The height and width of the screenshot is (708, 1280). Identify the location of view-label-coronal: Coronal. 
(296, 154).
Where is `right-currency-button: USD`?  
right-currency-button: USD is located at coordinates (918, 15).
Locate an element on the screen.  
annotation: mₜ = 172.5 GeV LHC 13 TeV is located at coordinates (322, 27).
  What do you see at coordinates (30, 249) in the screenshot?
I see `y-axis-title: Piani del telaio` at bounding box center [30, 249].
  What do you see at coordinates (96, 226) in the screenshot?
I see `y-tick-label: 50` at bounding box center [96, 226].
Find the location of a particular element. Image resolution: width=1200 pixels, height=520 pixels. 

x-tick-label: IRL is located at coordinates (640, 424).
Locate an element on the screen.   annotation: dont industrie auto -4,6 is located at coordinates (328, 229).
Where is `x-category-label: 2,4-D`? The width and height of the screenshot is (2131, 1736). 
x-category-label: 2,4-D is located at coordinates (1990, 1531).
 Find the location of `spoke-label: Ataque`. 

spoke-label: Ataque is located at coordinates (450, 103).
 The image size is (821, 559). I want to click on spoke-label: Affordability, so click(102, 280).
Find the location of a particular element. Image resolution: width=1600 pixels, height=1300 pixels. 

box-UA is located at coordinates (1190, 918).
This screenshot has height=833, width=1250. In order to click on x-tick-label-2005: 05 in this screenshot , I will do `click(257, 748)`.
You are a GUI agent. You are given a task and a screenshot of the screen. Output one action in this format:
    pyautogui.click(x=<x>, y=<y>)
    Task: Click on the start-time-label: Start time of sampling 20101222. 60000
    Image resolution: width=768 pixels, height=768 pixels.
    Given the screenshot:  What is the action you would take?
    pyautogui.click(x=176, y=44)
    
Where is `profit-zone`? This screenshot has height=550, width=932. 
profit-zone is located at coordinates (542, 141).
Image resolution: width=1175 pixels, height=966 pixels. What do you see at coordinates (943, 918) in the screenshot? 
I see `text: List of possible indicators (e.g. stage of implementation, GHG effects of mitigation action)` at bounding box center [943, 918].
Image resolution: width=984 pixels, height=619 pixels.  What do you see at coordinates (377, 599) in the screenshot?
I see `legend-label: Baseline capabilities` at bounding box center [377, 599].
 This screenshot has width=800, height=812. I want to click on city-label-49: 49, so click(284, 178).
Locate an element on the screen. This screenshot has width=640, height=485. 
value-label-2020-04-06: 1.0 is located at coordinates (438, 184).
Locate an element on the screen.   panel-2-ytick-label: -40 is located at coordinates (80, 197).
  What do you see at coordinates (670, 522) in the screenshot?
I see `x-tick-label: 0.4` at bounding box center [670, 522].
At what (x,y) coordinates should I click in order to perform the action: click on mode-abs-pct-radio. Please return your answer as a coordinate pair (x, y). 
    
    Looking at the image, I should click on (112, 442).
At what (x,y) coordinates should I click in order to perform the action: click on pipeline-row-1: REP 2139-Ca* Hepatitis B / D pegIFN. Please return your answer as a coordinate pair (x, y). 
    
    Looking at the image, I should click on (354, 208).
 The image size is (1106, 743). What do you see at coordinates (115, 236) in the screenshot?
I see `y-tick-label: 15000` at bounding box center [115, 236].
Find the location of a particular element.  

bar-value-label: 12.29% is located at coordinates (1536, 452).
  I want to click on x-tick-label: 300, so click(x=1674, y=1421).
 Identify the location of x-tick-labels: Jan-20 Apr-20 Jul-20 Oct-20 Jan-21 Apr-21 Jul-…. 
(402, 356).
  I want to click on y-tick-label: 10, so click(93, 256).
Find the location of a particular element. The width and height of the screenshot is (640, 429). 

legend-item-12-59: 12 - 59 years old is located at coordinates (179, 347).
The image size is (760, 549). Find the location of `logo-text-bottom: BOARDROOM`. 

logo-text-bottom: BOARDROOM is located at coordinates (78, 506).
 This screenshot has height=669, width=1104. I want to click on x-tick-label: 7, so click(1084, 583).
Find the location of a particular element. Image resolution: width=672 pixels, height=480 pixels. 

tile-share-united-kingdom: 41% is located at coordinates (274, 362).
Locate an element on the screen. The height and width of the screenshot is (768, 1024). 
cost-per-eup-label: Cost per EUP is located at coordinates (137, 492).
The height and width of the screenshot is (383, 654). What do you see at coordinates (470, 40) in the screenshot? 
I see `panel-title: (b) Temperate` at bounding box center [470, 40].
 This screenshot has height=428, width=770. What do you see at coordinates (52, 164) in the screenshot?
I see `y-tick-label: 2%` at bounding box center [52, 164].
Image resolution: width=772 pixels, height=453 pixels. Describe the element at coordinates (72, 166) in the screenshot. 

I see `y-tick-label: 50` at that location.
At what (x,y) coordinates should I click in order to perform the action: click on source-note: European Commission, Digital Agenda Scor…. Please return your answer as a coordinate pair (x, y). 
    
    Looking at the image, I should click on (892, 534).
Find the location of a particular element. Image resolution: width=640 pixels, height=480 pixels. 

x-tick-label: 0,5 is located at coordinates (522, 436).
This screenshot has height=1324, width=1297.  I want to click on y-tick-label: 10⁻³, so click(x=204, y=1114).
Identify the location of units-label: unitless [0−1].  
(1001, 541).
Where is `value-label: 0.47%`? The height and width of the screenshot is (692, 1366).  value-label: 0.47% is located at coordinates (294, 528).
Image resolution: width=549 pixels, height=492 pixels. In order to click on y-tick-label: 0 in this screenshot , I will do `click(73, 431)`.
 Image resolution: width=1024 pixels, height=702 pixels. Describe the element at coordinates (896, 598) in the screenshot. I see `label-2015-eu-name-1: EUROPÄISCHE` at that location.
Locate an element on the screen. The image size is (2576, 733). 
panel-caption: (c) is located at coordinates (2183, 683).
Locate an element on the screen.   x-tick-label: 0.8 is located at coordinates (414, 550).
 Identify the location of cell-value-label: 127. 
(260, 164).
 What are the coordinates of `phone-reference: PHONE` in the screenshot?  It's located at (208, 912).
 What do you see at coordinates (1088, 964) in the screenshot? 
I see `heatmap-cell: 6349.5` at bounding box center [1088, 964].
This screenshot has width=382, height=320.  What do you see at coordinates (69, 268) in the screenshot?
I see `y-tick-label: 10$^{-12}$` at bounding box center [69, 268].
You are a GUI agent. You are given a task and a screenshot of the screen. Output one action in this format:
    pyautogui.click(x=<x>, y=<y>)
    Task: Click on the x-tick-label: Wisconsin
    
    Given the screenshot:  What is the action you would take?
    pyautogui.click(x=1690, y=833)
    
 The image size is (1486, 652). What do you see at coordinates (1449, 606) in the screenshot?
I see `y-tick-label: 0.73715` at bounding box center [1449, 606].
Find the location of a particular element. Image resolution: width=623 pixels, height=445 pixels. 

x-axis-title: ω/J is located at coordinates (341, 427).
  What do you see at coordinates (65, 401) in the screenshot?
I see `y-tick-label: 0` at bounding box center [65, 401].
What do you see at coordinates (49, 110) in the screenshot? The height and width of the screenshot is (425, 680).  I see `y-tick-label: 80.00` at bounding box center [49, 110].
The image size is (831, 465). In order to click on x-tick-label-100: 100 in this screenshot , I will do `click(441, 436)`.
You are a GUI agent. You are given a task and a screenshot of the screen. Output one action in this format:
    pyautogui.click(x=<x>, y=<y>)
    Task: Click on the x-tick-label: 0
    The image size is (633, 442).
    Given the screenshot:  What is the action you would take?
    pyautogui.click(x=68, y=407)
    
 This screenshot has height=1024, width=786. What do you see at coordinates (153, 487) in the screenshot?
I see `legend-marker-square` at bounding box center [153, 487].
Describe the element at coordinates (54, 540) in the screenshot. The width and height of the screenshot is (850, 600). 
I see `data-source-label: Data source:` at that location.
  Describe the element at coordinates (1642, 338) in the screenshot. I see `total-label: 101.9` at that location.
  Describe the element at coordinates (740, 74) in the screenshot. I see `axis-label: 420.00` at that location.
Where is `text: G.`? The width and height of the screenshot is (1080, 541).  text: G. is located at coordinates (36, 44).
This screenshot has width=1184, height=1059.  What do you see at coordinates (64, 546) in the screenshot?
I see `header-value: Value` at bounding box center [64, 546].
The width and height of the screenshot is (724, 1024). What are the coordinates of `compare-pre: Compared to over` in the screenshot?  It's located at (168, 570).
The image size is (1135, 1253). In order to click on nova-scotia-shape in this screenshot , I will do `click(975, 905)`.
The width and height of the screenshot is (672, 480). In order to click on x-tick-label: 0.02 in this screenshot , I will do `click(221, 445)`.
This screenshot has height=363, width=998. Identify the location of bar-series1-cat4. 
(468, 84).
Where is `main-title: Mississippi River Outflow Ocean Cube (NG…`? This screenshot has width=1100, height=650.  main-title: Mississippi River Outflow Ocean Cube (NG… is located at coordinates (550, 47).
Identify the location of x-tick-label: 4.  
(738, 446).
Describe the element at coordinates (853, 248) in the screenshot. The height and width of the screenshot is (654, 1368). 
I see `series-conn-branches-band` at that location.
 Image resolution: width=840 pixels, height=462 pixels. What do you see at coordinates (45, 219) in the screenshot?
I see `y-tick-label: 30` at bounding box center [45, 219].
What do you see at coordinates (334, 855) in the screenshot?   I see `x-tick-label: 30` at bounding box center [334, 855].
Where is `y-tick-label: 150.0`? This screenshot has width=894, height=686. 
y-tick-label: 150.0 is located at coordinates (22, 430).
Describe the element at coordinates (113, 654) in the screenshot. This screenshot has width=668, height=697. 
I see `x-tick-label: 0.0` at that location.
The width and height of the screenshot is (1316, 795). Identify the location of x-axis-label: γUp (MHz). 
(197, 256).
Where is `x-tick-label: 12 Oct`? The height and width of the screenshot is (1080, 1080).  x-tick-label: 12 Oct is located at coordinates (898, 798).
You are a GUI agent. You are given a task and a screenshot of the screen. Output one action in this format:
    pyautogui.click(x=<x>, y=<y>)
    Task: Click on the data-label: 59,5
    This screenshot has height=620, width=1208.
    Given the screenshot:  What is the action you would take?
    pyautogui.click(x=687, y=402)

--

* [What is being asked] Please rewrite the data from the start up to and including the line with "x-tick-label: IRL is", changing "particular element" to "specific element" and leaving everything else the same.

* [Solved problem]
The height and width of the screenshot is (708, 1280). Identify the location of view-label-coronal: Coronal. 
(296, 154).
Where is `right-currency-button: USD`?  
right-currency-button: USD is located at coordinates (918, 15).
Locate an element on the screen.  
annotation: mₜ = 172.5 GeV LHC 13 TeV is located at coordinates (322, 27).
  What do you see at coordinates (30, 249) in the screenshot?
I see `y-axis-title: Piani del telaio` at bounding box center [30, 249].
  What do you see at coordinates (96, 226) in the screenshot?
I see `y-tick-label: 50` at bounding box center [96, 226].
Find the location of a specific element. Image resolution: width=1200 pixels, height=520 pixels. 

x-tick-label: IRL is located at coordinates (640, 424).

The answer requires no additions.